### Selected excerpt:
▽

The Avignon Festival, in the south of France, has long had an ambivalent relationship with dance.
The monthlong event, founded in 1947, is a European theater mecca where the reputation of directors and actors are made every July, while choreographers have tended to remain on the margins. In recent years, they have frequently been relegated to the festival’s later dates, when many audience members and professionals have already left.
Not this year. For the first time since 2011, dance took center stage on the festival’s biggest night: the opening performance in the monumental Cour d’Honneur, the open-air courtyard of the city’s Papal Palace. And the reaction from the theater-inclined audience was mixed on Saturday: Many looked bewildered, some left midway through, and others stayed long enough to boo as soon as the lights went down — though they were quickly drowned out by applause.
The choreographer for the show was Marlene Monteiro Freitas, from Cape Verde, whose absurdist, carnivalesque work has become a phenomenon of European contemporary dance in recent years. Still, with her Avignon opener, “Nôt,” which means “night” in Cape Verdean Creole, she arguably overpromised.

△

### Raw records:
▽

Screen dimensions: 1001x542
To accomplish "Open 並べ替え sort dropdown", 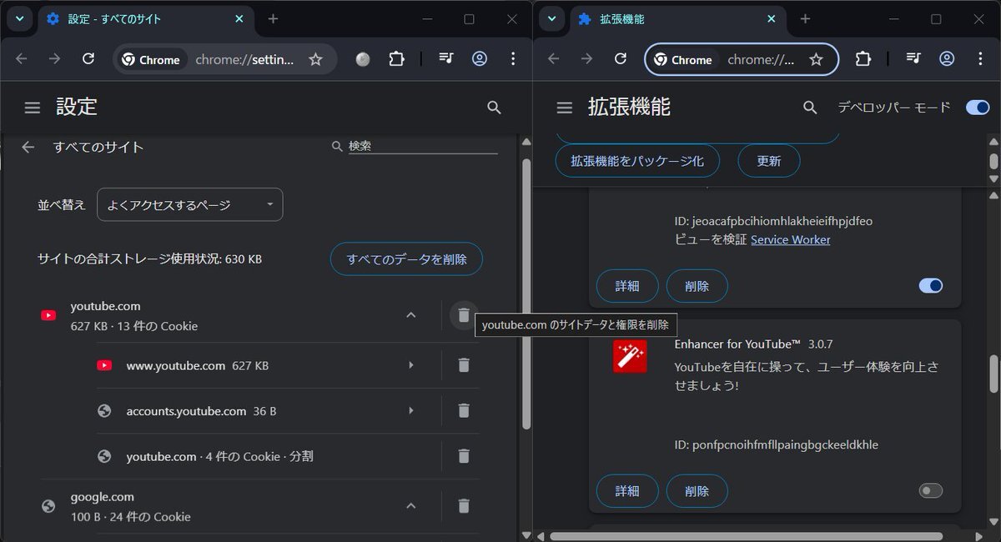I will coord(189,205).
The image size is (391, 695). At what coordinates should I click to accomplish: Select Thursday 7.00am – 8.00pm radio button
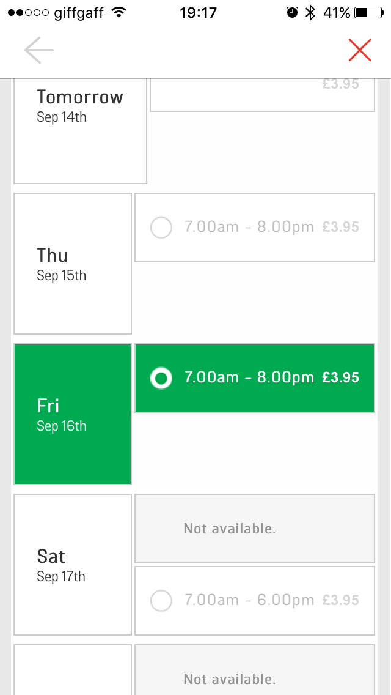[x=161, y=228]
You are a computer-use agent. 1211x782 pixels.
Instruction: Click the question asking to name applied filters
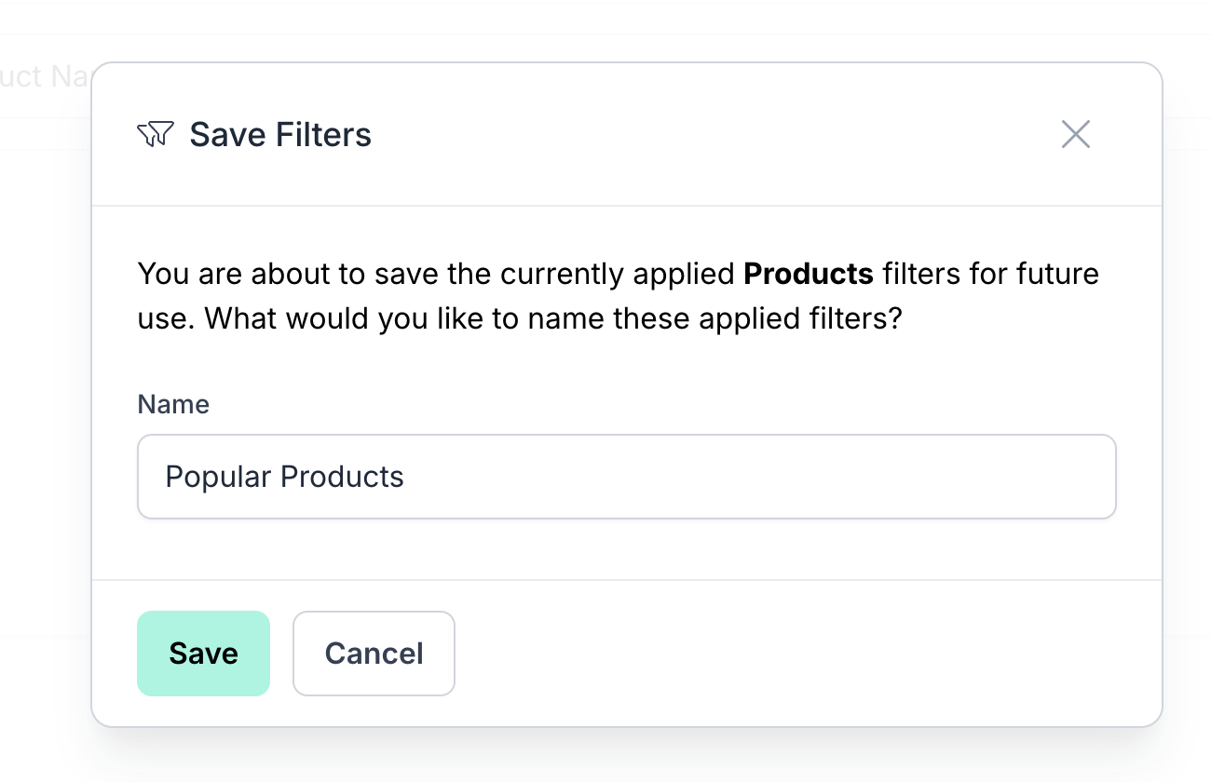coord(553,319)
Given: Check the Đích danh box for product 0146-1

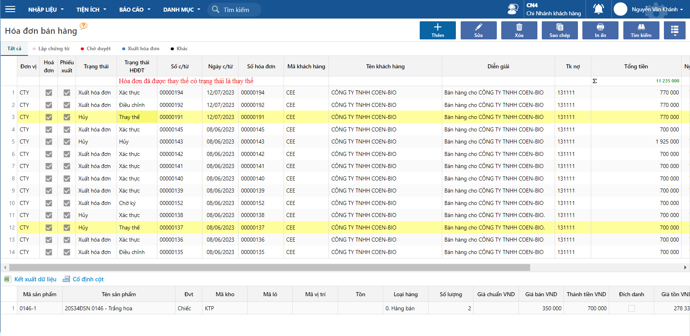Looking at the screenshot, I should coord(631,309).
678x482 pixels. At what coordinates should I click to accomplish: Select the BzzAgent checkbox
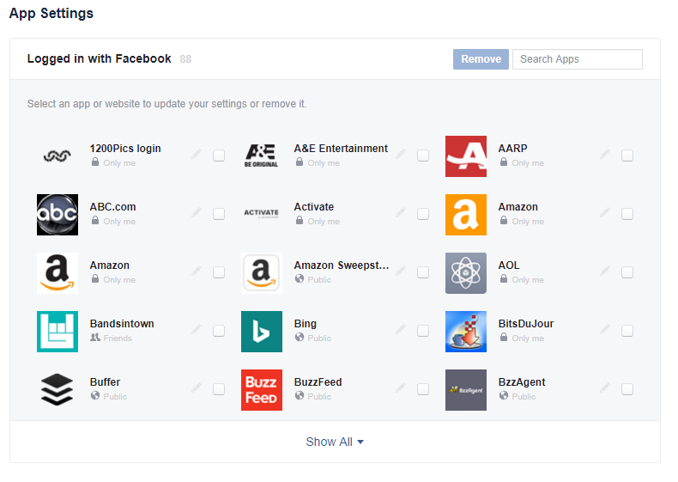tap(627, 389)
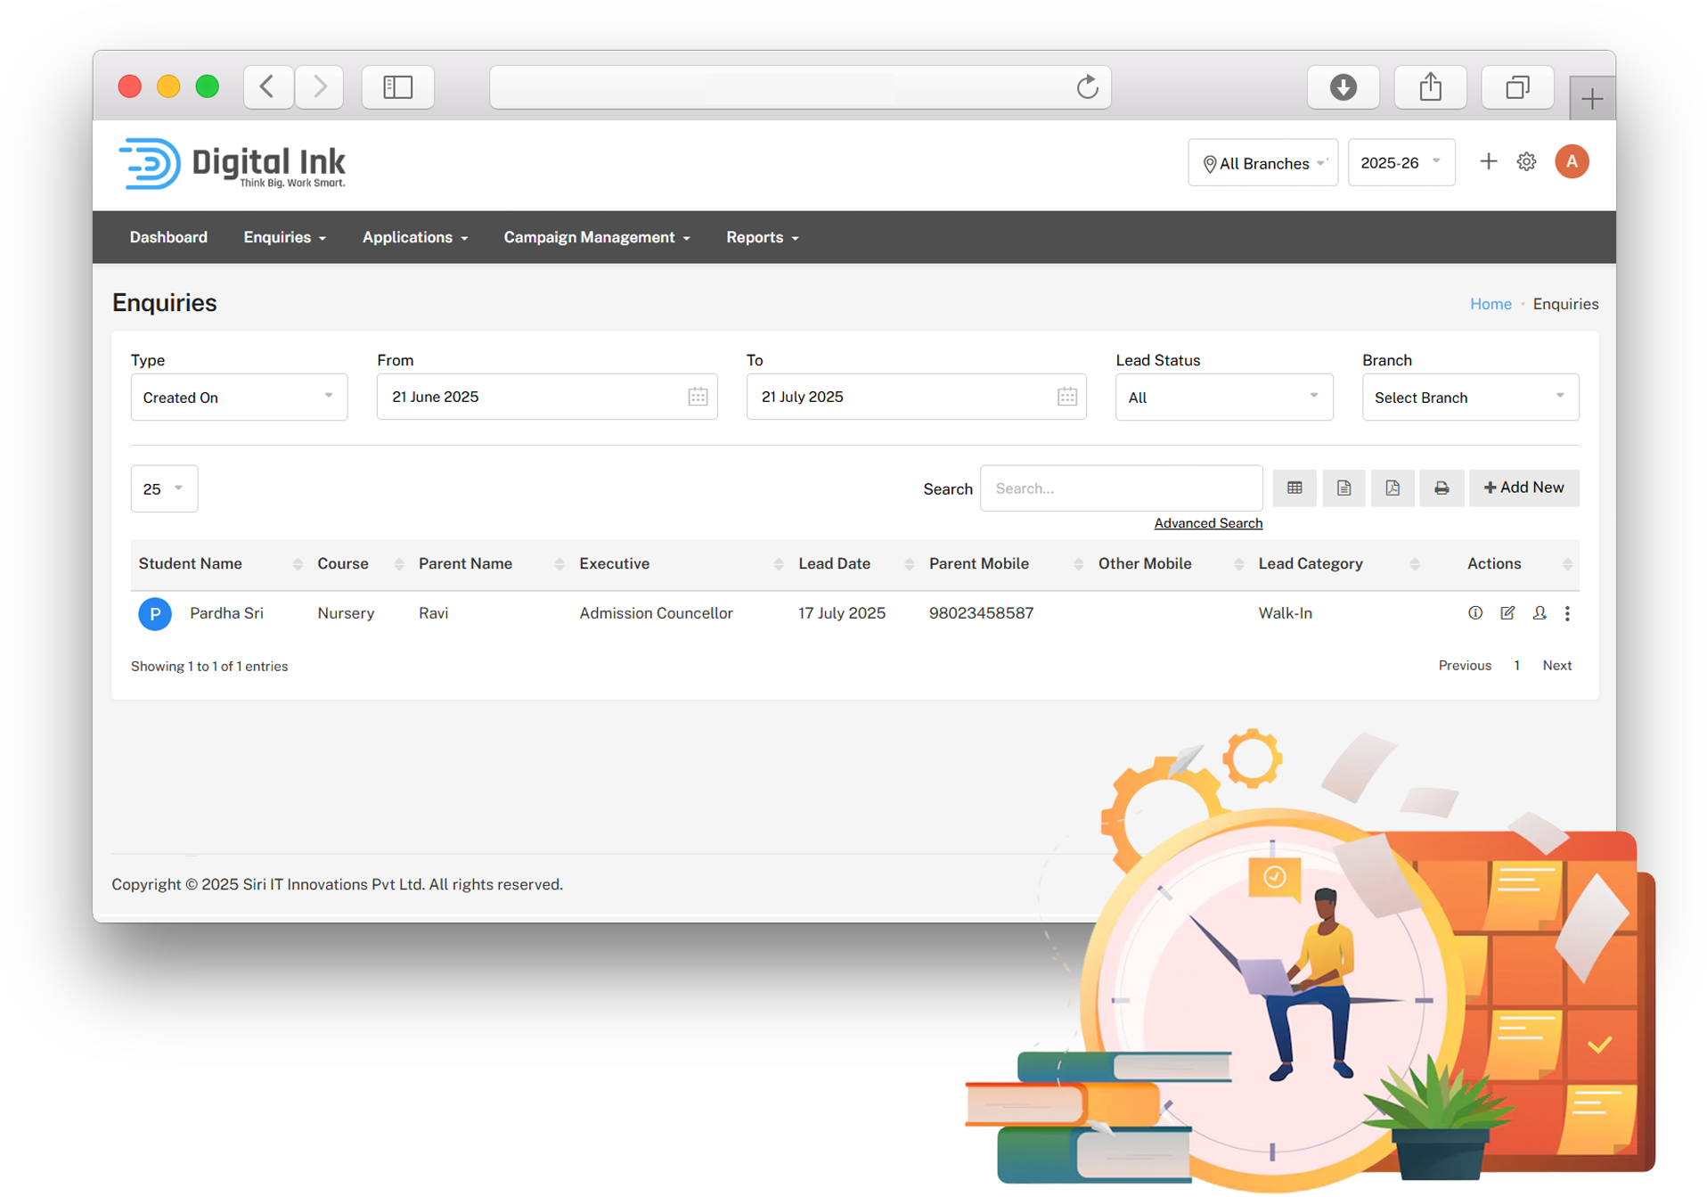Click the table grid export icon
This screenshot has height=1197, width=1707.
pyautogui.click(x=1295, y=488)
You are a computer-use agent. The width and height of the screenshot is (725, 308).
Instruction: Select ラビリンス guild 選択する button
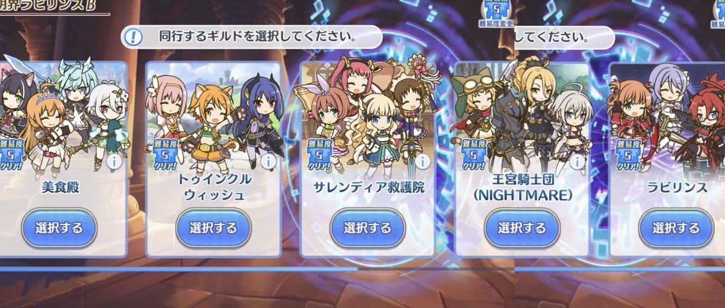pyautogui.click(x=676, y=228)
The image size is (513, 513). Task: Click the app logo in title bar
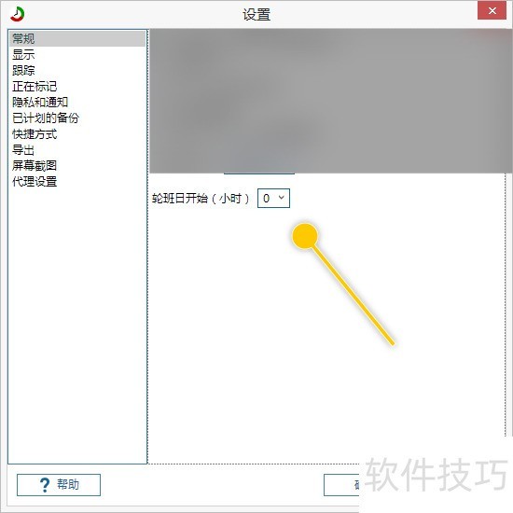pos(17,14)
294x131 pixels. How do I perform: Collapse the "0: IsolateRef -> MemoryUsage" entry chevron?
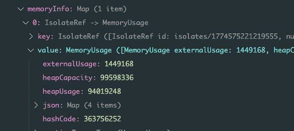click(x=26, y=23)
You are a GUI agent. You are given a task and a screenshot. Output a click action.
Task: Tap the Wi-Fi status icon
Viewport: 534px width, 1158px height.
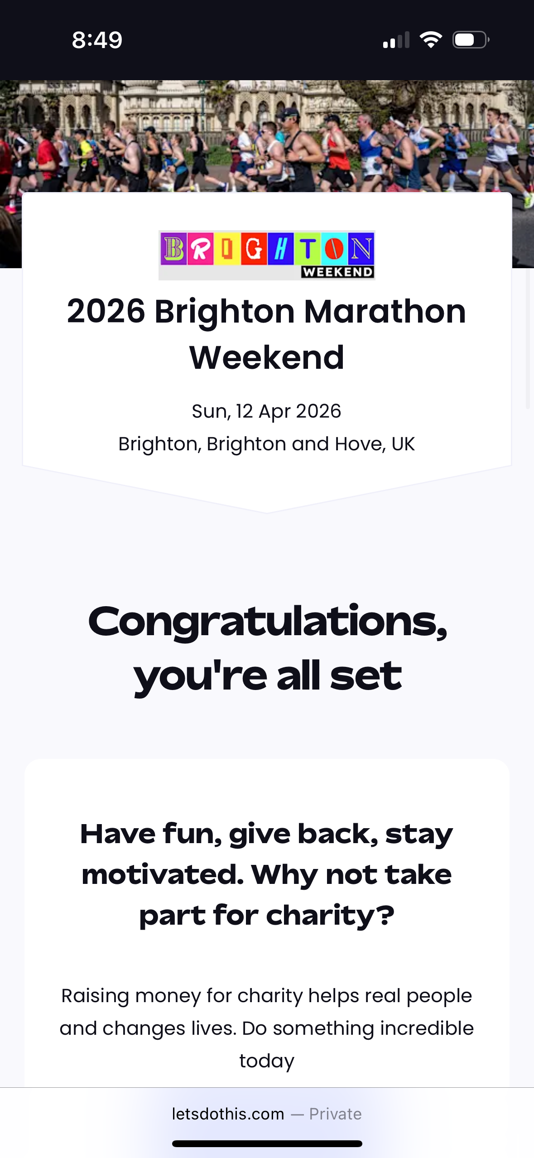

△

### Required work:
How might the article on dance at the Avignon Festival go on? Continue it from its final sentence.

### Result for this exercise:
The production was billed as inspired by “One Thousand and One Nights,” the collection of Middle Eastern tales — a nod, Freitas said in the playbill, to the focus placed on Arabic at this year’s festival. (For the first time, preshow announcements were delivered in Arabic, the second-most-spoken language in France, as well as in French and English.) Yet Freitas is no conventional storyteller, and “Nôt” is more like a loose collage of scenes, with overt references to “One Thousand and One Nights” few and far between.
The style she has honed with her excellent performers relies heavily on stilted, puppetlike movements and clownish mime; for “Nôt,” Freitas has added whimsical full-face masks. Hidden behind, one performer shuffles across the stage, awkwardly cleaning the props. Another goes into the vast auditorium with a chamber pot, which he hand around the audience members while pretending to relieve himself in their laps.
It’s nothing that will shock the Avignon audience — last year, the Spanish performer Angélica Liddell washed her genitals on the same stage — and ultimately, these vignettes only weakened the impact of some otherwise well-crafted scenes.
At her best, Freitas is a master of building collective movement to frenzied heights, and she gives the audience a few such moments in “Nôt.” The most arresting one involves Mariana Tembe, an extraordinary performer who has been a recurring presence in Freitas’ work.
Tembe, who is missing both legs, is first seen behind a mask, with a costume that includes chiffon limbs. At one point, she climbs onto a chair center stage and launches into a fierce interpretation of Stravinsky’s ballet “Les Noces,” a bleak musical interpretation of a Russian peasant wedding with an undercurrent of violence.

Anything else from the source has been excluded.